*RECORDS TO PROCESS:*
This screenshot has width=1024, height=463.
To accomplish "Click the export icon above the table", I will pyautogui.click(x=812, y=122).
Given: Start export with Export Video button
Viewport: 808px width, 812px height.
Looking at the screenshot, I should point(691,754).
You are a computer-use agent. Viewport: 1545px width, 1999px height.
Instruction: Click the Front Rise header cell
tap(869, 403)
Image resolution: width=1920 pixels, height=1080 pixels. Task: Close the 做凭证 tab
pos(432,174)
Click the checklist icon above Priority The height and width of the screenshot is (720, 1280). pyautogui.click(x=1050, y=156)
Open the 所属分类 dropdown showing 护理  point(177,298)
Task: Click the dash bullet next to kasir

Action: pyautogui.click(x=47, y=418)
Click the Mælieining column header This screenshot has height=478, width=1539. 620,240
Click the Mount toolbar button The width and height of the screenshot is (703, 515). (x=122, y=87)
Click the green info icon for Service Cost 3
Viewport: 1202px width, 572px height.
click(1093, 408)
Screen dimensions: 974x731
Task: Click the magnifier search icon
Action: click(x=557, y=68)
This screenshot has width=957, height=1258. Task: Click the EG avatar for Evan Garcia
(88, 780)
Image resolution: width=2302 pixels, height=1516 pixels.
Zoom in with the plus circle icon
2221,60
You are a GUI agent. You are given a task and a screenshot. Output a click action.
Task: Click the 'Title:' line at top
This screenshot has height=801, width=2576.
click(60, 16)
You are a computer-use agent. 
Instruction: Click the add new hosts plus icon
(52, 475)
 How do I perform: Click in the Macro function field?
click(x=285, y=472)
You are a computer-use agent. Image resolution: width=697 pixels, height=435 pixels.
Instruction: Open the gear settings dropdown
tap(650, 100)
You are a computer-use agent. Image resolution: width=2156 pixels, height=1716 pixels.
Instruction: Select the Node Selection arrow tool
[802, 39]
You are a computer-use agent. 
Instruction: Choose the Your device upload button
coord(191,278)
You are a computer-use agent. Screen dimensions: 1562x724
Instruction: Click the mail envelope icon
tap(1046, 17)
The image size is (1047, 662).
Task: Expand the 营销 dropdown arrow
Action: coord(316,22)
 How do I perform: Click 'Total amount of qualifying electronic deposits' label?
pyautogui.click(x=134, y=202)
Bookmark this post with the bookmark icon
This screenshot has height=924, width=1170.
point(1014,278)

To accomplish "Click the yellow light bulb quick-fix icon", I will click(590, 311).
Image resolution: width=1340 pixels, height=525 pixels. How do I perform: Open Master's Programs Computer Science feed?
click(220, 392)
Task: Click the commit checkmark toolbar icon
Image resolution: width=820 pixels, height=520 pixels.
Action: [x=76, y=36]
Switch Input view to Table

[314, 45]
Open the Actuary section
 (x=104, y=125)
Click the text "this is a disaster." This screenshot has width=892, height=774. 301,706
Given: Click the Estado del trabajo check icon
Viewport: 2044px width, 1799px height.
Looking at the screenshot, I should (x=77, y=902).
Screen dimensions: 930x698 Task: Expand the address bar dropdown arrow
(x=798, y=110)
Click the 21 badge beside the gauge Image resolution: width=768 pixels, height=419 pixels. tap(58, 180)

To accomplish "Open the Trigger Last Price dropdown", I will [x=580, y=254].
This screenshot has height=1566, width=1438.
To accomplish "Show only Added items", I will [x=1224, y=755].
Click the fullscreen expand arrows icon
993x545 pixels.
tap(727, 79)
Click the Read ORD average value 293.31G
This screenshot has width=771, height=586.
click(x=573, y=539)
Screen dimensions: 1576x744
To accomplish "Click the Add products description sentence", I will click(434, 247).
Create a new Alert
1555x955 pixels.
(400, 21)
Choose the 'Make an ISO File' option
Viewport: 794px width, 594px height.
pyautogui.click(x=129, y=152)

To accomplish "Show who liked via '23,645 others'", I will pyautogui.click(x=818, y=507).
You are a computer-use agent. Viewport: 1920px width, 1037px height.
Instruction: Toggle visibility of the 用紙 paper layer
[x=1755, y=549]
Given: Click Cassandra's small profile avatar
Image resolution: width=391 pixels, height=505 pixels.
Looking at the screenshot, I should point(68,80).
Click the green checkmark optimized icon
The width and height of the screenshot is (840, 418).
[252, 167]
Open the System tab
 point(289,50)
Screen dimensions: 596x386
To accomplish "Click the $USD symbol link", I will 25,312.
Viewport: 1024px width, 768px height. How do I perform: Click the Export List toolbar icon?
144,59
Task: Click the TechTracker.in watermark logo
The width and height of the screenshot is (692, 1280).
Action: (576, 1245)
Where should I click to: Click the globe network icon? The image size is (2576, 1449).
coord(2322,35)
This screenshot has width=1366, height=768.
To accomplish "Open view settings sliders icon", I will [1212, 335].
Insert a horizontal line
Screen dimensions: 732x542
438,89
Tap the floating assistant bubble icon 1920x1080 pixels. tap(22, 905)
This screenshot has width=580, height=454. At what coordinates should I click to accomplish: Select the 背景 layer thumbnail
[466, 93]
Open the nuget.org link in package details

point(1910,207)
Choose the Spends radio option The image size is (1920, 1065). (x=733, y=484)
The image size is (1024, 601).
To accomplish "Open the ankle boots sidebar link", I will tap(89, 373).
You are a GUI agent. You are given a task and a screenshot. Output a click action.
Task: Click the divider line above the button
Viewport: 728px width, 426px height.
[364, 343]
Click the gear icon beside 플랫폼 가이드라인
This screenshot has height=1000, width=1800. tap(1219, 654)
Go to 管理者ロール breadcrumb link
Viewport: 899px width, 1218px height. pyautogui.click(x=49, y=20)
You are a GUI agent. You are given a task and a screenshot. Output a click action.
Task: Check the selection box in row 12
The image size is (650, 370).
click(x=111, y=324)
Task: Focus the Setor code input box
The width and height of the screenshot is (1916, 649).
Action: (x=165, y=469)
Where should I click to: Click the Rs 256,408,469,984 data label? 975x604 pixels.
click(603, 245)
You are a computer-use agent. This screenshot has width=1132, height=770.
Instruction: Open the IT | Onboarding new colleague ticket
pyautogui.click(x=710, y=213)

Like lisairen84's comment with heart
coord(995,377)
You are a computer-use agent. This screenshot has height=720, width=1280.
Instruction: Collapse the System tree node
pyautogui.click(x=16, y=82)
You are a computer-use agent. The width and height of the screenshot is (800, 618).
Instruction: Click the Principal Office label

*WRITTEN TASK:* Copy out the items word for word, beginning at the line that contains "You are a computer-use agent. The" and continuing through the end of the items.

*FINAL ANSWER:*
You are a computer-use agent. The width and height of the screenshot is (800, 618).
Instruction: Click the Principal Office label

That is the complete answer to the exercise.